> **Passage shown**
———
    3) she will be management trainee at 28. same will be there with male as well
    4) she will have to work extra hard. wouldn't a male also need to do same ?
    5) no background in branding or luxury goods. wouldn't it be tough for males as well ?
    6) get married by 28 and have child by 32. same will be necessary for any normal male also.
    7) 30-40 lakhs of investment, meaning I'll have to take loan. males do not need to payback loans ?
    8) relocation for husband. husband will have responsibility of being bread winner.

    now a days women wants best of both worlds without taking any responsibilities.

    even with her own parents 1) get me all education and spend as much as you are spending on my brothers
    2) if i do not find him myself, get me married to a well-earning-having-no-other-responsibility-husband. and pay dowry if required.
    3) after i get married, i will have no responsibility for you. wouldn't male child are supposed to take care of parents in their old age ?

    this is a thoughtless article indeed.

  6. hi rashmi, thanks for sharing this very relevant article with us. i hv also been a high performer throughout and now hv taken a career break for my kid and am doing my own little thing now. i also give lectures to women on such issues and also hv writena few women and career articles on
    look forward to your feedback.

  7. as much i fully support women equality and liberation but some time"ultra-feminist types" take it to the extreme. not counting RB as one :).. as another poster said all these issues are gender agnostic.. if women feel that they are supposed to compromise on their career, men feel that they cant compromise their career.. if women feel that they have to take care of the kid, men feel that they have a moral obligation to take care of the old parents.. if women feel "getting settled" by a certain age is important, so do men too.. and so the story goes on

    unbridled pursuit of what you want (at a particular point of time) while forgeting the bigger design of family and society shows up in the complete breakdown of social (and ultimately national) fabric in the west.. women's lib ran crazy in west in 60's and 70's resulting in divorce rate, % of children out of wedlock, singles in their 40's and 50's, childless couples by choice, etc shooting in 80's and 90's.. the result is the family as a unit of society is finished.. kids dont get support from parents to do higher studies, husbands and wives do not share their wealth and provide emotional support to the each other.. one can see people in their 50's blowing their money on makeup and bars still trying to play the dating game.. no wonder Europe is a dying continent and US will be behind Asian countries in next few decades.... not suggesting at all that only women have to sacrifice.. point is people should consider the bigger frame and long term happiness rather than instant gratification (cancer to western societies)
———
> **Required actions**
a) In the reader comments on women and careers, why did the writer of the sixth comment take a career break?
b) Write the next part of the reader comments on women and careers, picking up after the last sentence shown.
———
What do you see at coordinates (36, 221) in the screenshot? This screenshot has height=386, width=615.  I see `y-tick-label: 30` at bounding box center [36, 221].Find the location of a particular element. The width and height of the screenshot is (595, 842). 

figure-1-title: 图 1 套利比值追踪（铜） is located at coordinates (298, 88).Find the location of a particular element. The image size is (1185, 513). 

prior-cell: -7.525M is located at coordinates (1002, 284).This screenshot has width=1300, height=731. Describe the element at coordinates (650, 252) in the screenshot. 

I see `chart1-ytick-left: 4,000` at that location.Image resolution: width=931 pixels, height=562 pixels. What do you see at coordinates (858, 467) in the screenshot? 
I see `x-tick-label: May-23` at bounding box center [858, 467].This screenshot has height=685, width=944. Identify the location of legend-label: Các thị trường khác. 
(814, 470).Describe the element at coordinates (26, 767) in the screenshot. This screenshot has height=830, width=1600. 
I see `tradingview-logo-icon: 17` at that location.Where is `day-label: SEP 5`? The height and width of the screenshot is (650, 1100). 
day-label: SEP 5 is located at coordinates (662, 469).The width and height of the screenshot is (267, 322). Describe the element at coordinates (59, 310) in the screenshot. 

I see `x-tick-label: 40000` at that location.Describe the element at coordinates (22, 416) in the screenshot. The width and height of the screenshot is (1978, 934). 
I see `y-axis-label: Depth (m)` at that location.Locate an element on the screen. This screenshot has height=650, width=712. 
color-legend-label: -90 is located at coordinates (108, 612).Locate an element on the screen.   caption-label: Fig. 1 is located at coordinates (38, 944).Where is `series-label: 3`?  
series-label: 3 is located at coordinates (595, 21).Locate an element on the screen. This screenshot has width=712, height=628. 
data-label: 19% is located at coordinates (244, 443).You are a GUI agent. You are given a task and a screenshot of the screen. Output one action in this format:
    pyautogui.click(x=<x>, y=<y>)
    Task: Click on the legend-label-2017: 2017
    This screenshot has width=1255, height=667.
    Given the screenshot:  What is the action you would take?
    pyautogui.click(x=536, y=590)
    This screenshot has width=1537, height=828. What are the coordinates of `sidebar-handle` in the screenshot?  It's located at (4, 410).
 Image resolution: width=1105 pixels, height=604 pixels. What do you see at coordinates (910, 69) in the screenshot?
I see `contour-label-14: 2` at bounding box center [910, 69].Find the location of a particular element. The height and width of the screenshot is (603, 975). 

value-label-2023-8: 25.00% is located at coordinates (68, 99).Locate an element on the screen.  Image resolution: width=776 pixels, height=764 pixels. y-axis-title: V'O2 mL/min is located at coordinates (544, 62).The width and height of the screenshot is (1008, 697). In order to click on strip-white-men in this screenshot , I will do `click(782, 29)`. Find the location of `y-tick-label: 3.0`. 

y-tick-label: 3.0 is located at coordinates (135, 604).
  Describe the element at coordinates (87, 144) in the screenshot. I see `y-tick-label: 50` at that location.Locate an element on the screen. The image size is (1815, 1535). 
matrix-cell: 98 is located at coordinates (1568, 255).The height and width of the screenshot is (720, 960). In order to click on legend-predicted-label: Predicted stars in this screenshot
———
> **Outputs by task**
a) For their kid.

b)
  8. How about getting a husband who can repay your 40 lakhs loan once you get married?

  9. Thank Rashmi.. For You know what..!! :-)

  10. Oh no! Those pesky cakewalas and flowerwalas are back :-(

  11. Great article Rashmi!
    I found the comments even more entertaining, especially Kaho Pyare's..
    I'd like to tell him that while the same problems may exist for women, the repercussions and solutions to those problems are different for the two sexes-
    Men can get married even after 35 too, and have kids till they are 40; women cannot think that way. Men will never even think of giving up their career after marriage, but sometimes women are faced with no options because of the kind of husband or in-laws they get.
    The point being- Men can afford to bring drastic changes in their career without having marriage and other issues bog them down too much- they still remain issues to think about, but they are more workable for men than for women. And whether you like it or not, it is a fact in even modern India. This has more to do with the "social conditioning" as you put it, rather than a choice on the woman's part.

  12. Hey, I'm a 20 yr old, and I'm giving my management entrance exams this year. I'd just like to point out to J that a lot of Indian Management Institutes have an executive MBA program (1 yr) as well. For eg, ISB (which requires work experience), FMS, MDI Gurgaon, etc. N since she's a software engineer, she could try her luck at the IITS?